(WORKING DATA Opens)

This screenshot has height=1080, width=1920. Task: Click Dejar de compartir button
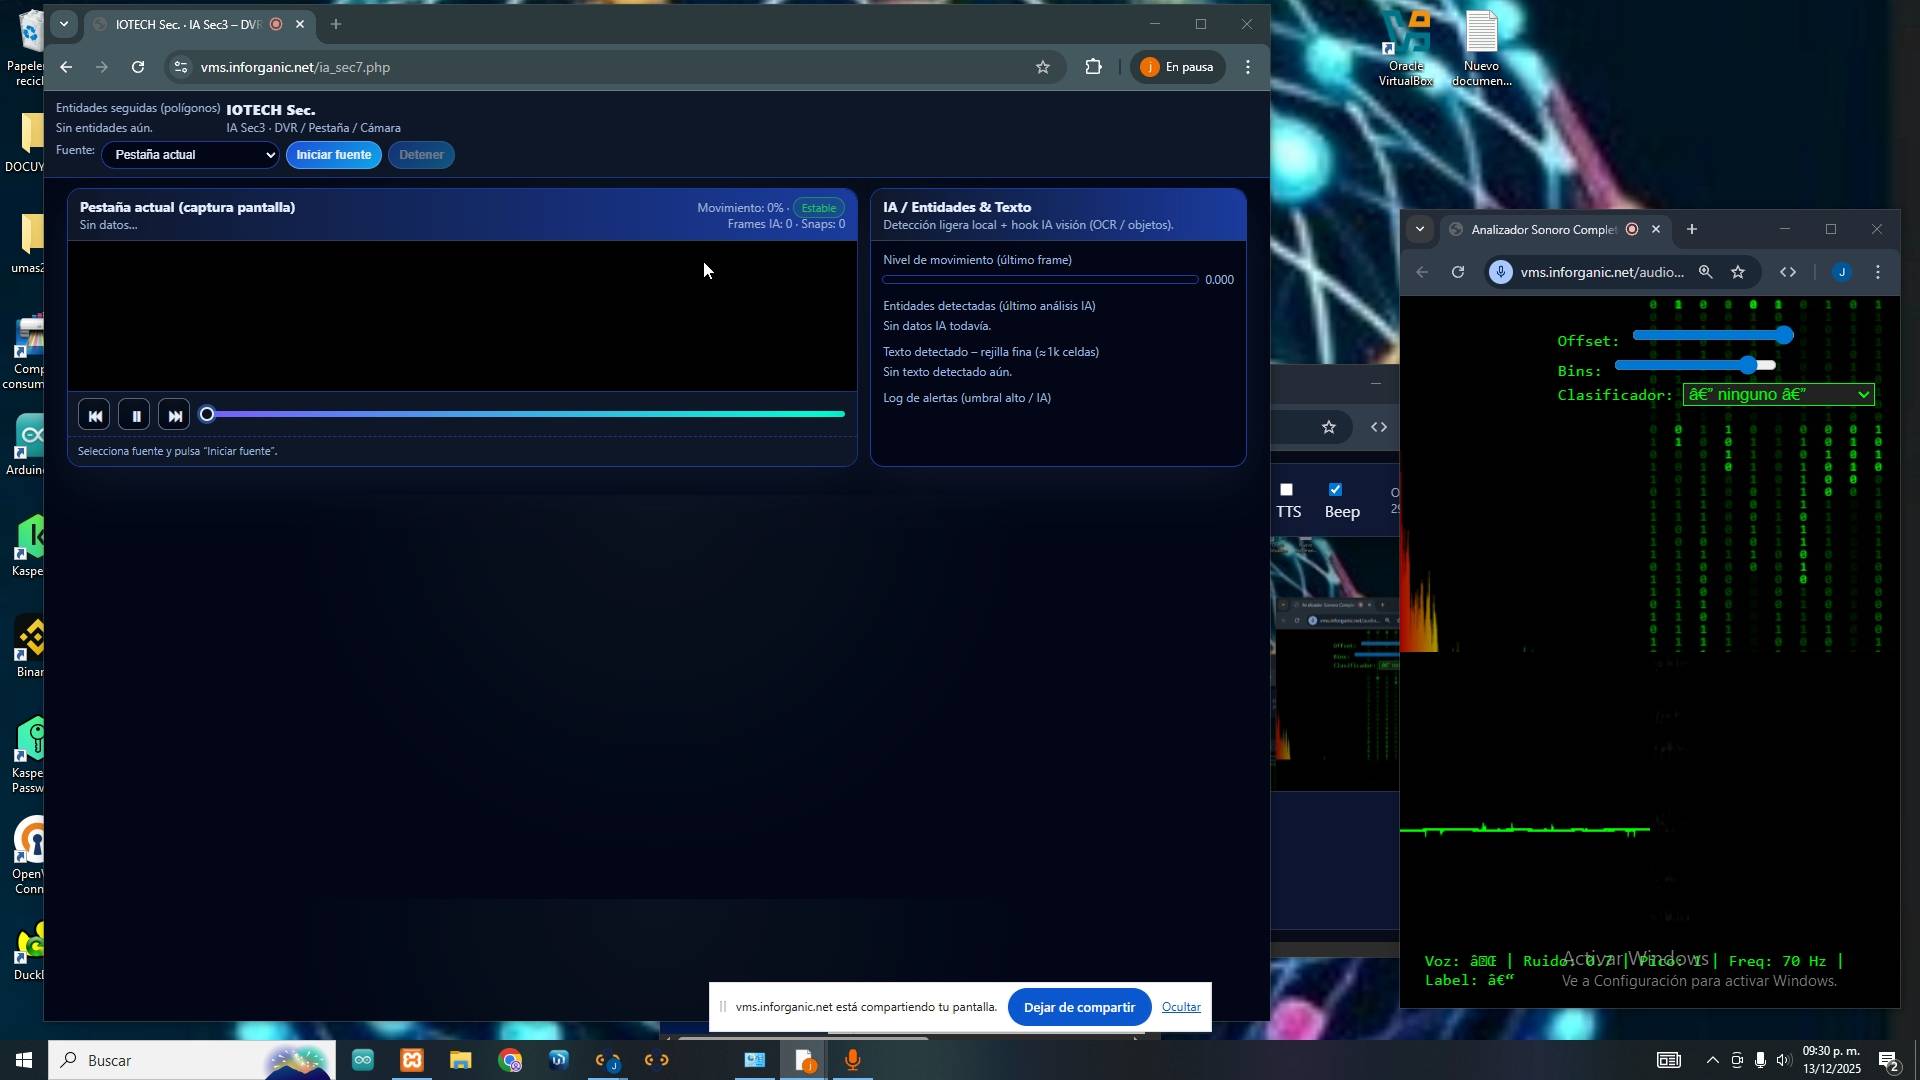[x=1078, y=1008]
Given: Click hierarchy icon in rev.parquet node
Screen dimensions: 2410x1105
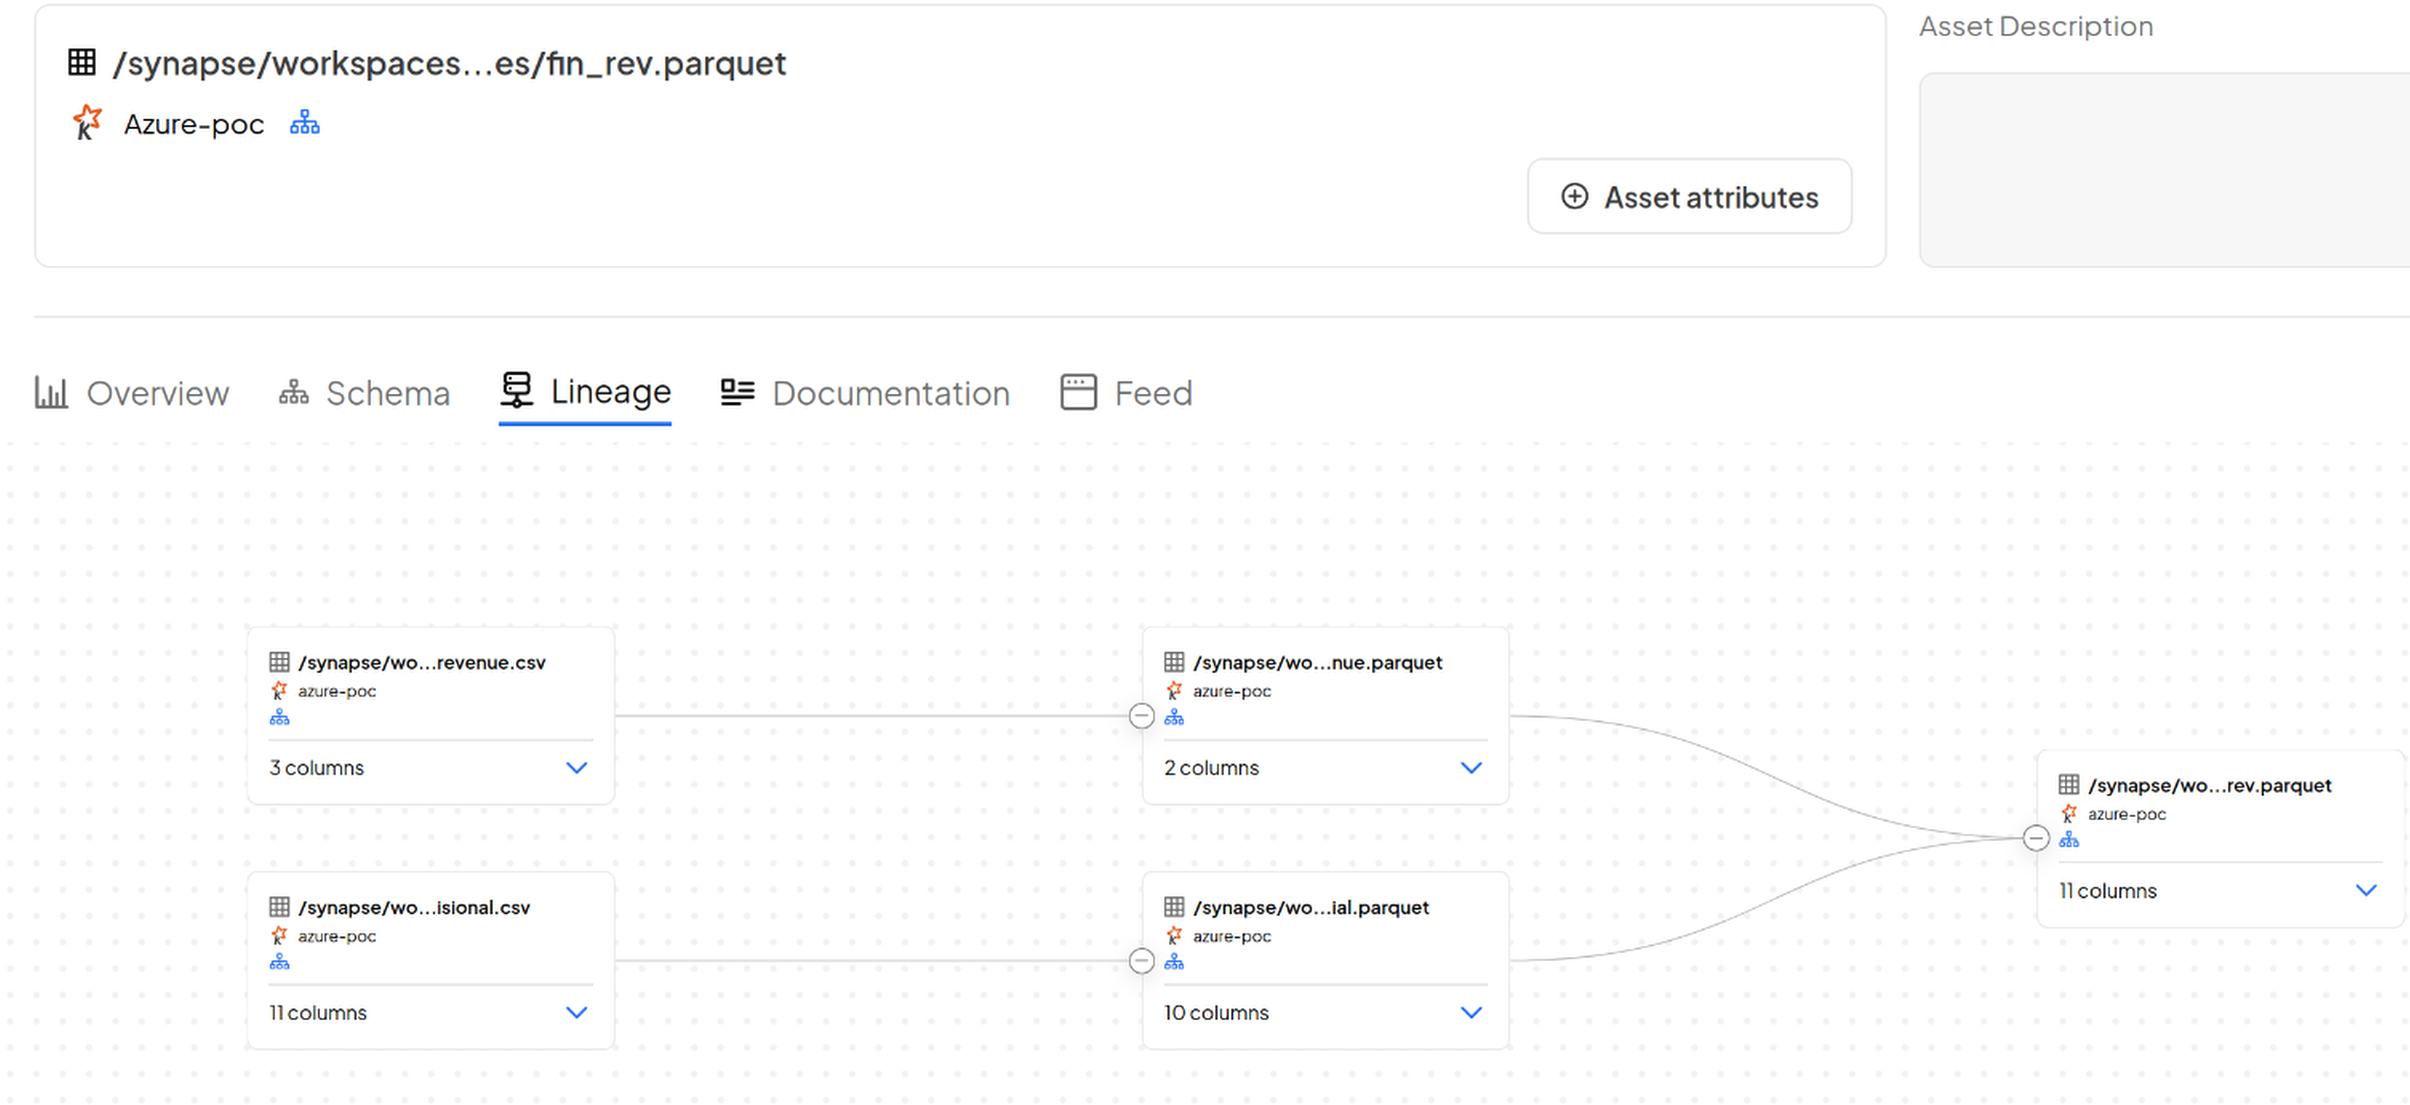Looking at the screenshot, I should (2069, 840).
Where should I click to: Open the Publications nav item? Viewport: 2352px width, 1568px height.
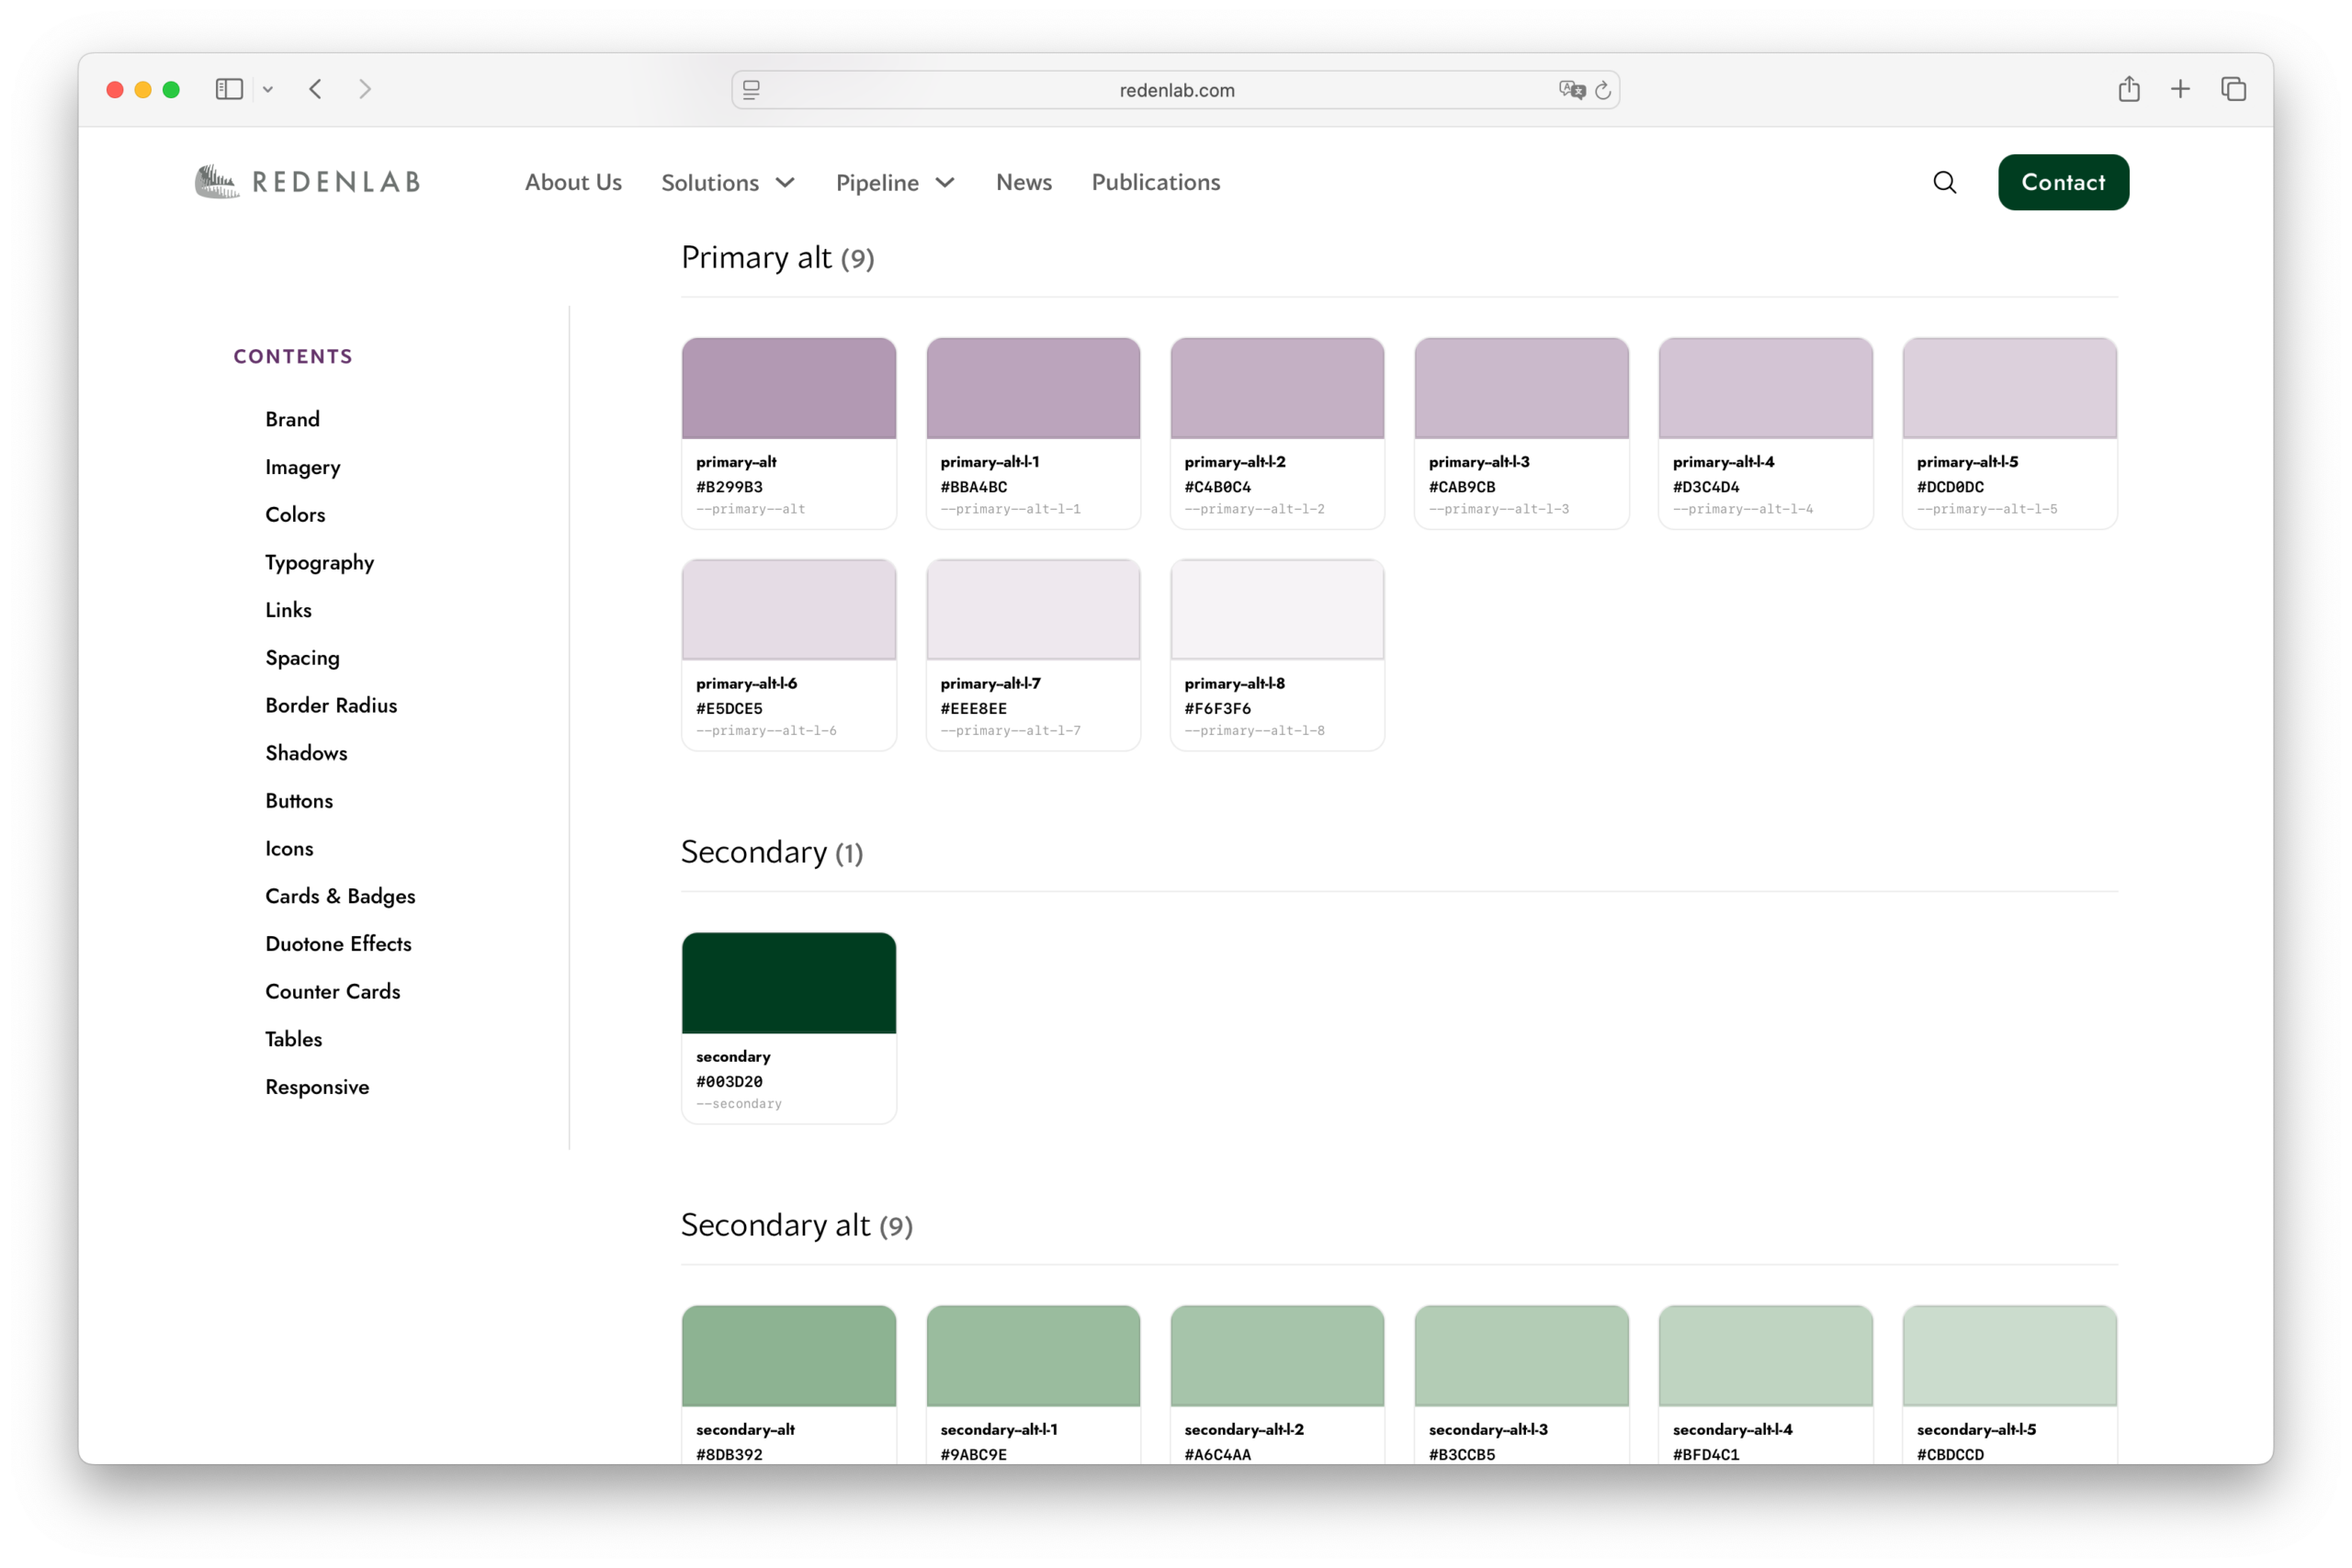pos(1155,182)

(WORKING DATA Closes)

Starting at the line that contains "Screen dimensions: 2410x1105", please write out every line to the end of the entries, inclusive, copied exactly and with pictures omitted.

RESPONSE FOR THIS EXERCISE>
Screen dimensions: 2410x1105
Looking at the screenshot, I should (2069, 840).
Where should I click to: Open the Publications nav item? Viewport: 2352px width, 1568px height.
pos(1155,182)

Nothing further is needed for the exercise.